Should Have Waved A Warning Flag

, , , , , | Right | November 18, 2018

(I am in law enforcement and my coworkers and I, all in uniform, stop by the convenience store before heading to our location for the day. I am driving the van and am waiting to make a left turn into the parking lot from the street. A pickup truck backs up a little bit, making room for me to enter the lot. Both my coworker and I wave in gratitude towards the driver. We park and enter the store. Two minutes later, a man enters the store.)

Man: “Excuse me, are you driving the white van out there?”

Me: *concerned someone had hit it or was breaking in* “Yes, sir, is something wrong?”

Man: “I let you pull in and you didn’t even acknowledge me!”

Me: “I’m sorry, sir, but I did wave to—”

Man: “I am a veteran, I’ll have you know!”

Me: “Sir, I did wave thank—”

Man: “I don’t care if you’re with [Agency]! You are not above the law!! You are not above the law!”

(He then stormed out. My only guess is that he was looking in his rear-view mirror when my coworker and I waved thanks. Even if I hadn’t waved, not acknowledging someone for doing something polite is not illegal.)

Their Driving Was More Dangerous Than Your Dialogue

, , , | Right | November 18, 2018

(I’m working a closing shift at my second job, which is at a popular meat sandwich chain. The night has been slow on and off, giving us enough time to get stuff done with the occasional moments to socialize. I’m currently the one running the drive-thru.)

Manager: *stops mid-sentence to let out a loud laugh* “Holy s***!”

Me & Coworker: “What?”

Manager: *points out windows at drive-thru line* “That guy came in too fast and almost jumped our driveway!”

(My coworker and I turn in time to see a car backing up and away from the cement curbed strip of grass that separates the drive-thru and the main road.)

Me: “Well, when you really want [Restaurant]…”

(The car straightens out and pulls into the drive-thru at a leisurely pace. I’m totally ready when they pull up to the speaker.)

Me: “Nice driving. What can I get for you tonight?”

(Both of my coworkers AND the driver of the car burst into laughter.)

Driver: “I know; that was terrible!”

(My manager took over the order from there, and also smacked me on the arm. I didn’t care, though, because it was the highlight of that closing night.)

Not The Brightest Spark

, , , , , | Right | September 6, 2018

(I work at a fairly popular oil change service center where we do much more than just oil changes. This conversation happens more often than it should.)

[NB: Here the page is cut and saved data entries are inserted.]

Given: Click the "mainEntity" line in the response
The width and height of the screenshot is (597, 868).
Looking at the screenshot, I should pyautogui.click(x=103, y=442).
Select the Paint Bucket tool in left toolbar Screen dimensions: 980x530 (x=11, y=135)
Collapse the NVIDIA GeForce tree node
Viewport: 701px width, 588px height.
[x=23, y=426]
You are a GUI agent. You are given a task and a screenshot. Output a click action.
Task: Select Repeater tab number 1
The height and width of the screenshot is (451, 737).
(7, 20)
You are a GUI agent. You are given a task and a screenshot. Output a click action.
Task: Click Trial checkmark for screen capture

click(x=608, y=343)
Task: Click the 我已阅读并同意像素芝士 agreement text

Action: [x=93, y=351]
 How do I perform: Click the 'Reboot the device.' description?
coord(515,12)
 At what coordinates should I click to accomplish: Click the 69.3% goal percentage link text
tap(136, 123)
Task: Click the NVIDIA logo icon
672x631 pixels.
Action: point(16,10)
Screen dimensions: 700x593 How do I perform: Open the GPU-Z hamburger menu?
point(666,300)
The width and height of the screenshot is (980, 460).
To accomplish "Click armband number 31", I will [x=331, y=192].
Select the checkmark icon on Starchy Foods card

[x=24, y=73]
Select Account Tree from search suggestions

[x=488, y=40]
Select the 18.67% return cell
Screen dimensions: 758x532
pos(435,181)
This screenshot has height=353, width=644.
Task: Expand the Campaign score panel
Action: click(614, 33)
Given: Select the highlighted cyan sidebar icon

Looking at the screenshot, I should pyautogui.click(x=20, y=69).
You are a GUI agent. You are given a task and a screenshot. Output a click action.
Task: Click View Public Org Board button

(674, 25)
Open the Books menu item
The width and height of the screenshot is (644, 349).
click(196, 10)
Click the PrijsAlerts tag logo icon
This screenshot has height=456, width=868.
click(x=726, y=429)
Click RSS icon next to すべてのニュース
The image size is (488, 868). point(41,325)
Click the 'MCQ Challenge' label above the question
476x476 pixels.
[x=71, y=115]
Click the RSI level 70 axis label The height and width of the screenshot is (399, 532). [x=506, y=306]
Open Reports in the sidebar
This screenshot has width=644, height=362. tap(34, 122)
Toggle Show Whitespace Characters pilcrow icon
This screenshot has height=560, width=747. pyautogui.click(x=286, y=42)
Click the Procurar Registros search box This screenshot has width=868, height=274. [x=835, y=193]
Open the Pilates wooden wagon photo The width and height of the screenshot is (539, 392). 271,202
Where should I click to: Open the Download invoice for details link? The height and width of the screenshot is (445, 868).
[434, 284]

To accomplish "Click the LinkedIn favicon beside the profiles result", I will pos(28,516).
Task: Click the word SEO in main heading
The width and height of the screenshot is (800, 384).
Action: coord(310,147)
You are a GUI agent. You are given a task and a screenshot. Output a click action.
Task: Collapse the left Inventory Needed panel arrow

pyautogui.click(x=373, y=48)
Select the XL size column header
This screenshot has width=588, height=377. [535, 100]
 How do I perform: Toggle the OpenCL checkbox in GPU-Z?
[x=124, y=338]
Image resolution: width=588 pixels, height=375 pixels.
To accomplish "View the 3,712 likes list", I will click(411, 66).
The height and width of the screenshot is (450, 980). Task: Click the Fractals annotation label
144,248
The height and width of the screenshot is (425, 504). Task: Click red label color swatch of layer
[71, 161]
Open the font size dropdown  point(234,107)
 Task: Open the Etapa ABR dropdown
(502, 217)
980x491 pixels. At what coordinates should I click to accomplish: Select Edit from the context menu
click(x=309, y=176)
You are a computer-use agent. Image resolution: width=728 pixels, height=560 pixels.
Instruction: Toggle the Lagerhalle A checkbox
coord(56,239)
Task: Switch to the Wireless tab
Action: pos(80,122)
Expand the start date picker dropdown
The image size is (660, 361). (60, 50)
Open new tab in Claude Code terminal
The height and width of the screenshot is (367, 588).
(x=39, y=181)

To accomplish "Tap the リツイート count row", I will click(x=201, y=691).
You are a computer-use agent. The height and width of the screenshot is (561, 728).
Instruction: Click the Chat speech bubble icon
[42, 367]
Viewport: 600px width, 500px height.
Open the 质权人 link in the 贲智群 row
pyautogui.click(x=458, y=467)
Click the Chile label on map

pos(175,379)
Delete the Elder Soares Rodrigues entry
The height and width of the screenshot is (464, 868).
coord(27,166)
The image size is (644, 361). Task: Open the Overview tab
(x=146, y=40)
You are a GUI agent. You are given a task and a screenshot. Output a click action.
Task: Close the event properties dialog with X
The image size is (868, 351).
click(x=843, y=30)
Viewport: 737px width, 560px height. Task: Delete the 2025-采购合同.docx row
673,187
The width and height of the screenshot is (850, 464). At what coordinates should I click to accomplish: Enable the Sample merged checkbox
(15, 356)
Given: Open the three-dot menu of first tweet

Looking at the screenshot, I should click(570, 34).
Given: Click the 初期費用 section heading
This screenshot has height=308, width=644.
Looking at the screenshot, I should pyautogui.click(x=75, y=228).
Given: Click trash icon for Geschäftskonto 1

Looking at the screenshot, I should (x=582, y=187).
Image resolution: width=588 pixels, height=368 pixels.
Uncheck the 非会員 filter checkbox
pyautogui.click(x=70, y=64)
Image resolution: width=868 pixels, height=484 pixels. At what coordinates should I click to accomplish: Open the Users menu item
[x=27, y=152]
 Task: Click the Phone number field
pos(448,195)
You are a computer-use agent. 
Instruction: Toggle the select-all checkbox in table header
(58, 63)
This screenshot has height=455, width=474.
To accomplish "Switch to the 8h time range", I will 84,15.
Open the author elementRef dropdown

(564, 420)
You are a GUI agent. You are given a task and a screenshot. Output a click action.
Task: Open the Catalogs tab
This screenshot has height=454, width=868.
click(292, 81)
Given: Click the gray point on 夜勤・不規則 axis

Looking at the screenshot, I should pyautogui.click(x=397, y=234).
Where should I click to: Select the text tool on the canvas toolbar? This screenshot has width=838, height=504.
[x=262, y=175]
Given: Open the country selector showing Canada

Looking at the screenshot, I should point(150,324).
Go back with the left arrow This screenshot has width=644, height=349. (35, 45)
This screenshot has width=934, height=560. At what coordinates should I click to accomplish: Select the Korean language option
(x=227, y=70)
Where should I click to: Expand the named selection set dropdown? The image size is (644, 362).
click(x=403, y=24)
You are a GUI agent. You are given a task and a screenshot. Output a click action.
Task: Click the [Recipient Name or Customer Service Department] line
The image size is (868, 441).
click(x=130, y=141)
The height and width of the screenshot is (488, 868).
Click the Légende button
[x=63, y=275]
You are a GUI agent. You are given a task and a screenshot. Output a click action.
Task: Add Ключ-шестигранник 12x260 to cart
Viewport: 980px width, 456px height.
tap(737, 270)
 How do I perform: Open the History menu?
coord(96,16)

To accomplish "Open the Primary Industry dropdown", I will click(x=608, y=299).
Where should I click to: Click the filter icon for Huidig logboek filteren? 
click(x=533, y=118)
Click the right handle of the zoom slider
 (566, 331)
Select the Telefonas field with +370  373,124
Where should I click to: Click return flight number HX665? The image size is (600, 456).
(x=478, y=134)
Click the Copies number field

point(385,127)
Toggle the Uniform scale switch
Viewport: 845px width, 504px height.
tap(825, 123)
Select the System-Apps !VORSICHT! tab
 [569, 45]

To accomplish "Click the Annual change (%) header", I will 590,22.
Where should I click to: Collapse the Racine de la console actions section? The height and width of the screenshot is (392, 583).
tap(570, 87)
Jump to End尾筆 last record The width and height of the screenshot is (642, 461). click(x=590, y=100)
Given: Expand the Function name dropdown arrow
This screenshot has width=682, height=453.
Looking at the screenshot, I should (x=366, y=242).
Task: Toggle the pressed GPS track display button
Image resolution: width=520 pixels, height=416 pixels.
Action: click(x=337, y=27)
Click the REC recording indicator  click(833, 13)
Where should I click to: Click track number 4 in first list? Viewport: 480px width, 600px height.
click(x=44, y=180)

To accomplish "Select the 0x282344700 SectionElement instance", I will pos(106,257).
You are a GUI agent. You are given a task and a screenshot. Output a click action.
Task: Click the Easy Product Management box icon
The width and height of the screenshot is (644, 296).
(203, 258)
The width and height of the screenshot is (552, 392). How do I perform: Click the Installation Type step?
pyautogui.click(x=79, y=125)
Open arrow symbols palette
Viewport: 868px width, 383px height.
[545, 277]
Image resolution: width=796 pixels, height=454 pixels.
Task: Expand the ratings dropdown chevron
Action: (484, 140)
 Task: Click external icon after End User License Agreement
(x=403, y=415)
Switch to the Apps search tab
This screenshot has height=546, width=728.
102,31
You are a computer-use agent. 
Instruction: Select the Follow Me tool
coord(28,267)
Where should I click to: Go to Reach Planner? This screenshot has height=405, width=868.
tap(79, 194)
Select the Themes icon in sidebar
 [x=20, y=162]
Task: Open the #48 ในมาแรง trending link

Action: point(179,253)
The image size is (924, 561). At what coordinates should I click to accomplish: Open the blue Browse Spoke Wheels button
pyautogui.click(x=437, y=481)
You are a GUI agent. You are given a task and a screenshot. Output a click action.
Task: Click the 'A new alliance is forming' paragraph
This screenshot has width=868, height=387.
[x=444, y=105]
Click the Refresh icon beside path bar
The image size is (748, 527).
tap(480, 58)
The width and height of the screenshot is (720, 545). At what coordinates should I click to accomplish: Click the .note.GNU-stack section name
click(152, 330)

Me: “And your manufacturer recommends having your spark plugs replaced every 105,000 miles.”

Customer: “I don’t think my car has spark plugs.”

(I stare at the customer to see if she’s kidding:)

Me: “Do you put gas in your car?”

Customer: “Yes?”

Me: “Then it has spark plugs.”

Unfiltered Story #98715

, , | Unfiltered | October 25, 2017

(I don’t know why I do it myself, but I refer to bad drivers as baboons. It’s the first time it’s come up in a while.)

Me: *noticing that my dad slowed down suddenly* “Baboon?”

Dad: “Yeah?”

Me: *seeing that there were two cars in front of us, not one* “Two baboons?”

Dad: “I think so.”

A Valid Argument In Detroit

, , , , | Related | September 15, 2017

(I am the moron in this story. My brother is getting married. His wife’s sister and myself are both under 21, so the bride decides we should all go to Montreal for the weekend for her bachelorette party so we can drink. Since I have the biggest car, I drive on the way up there while my sister-in-law-to-be gives directions.)

Sister-In-Law: “It says take I-87 pretty much to the border.”

Me: “Which way?”

Sister-In-Law: “I-87; there is an entrance down by Broadway.”

Me: “Yeah, I know, but am I going north or south?”

Sister-In-Law: *stares at me in disbelief*

Me: “The entrance is coming up soon; I need to know, north or south?”

Sister-In-Law: “Uh, we are going to Canada…”

Me: “Yes, but north or south?”

Sister-In-Law: “Well, we aren’t going to Mexico. Which way is Canada?”

Me: *realizing just how dumb my question was* “Oh, duh!” *we all start laughing hysterically* “How much to never tell my brother—” *who teaches history and geography* “—that this conversation happened?”
Sister-In-Law: “Too late, already texted him.”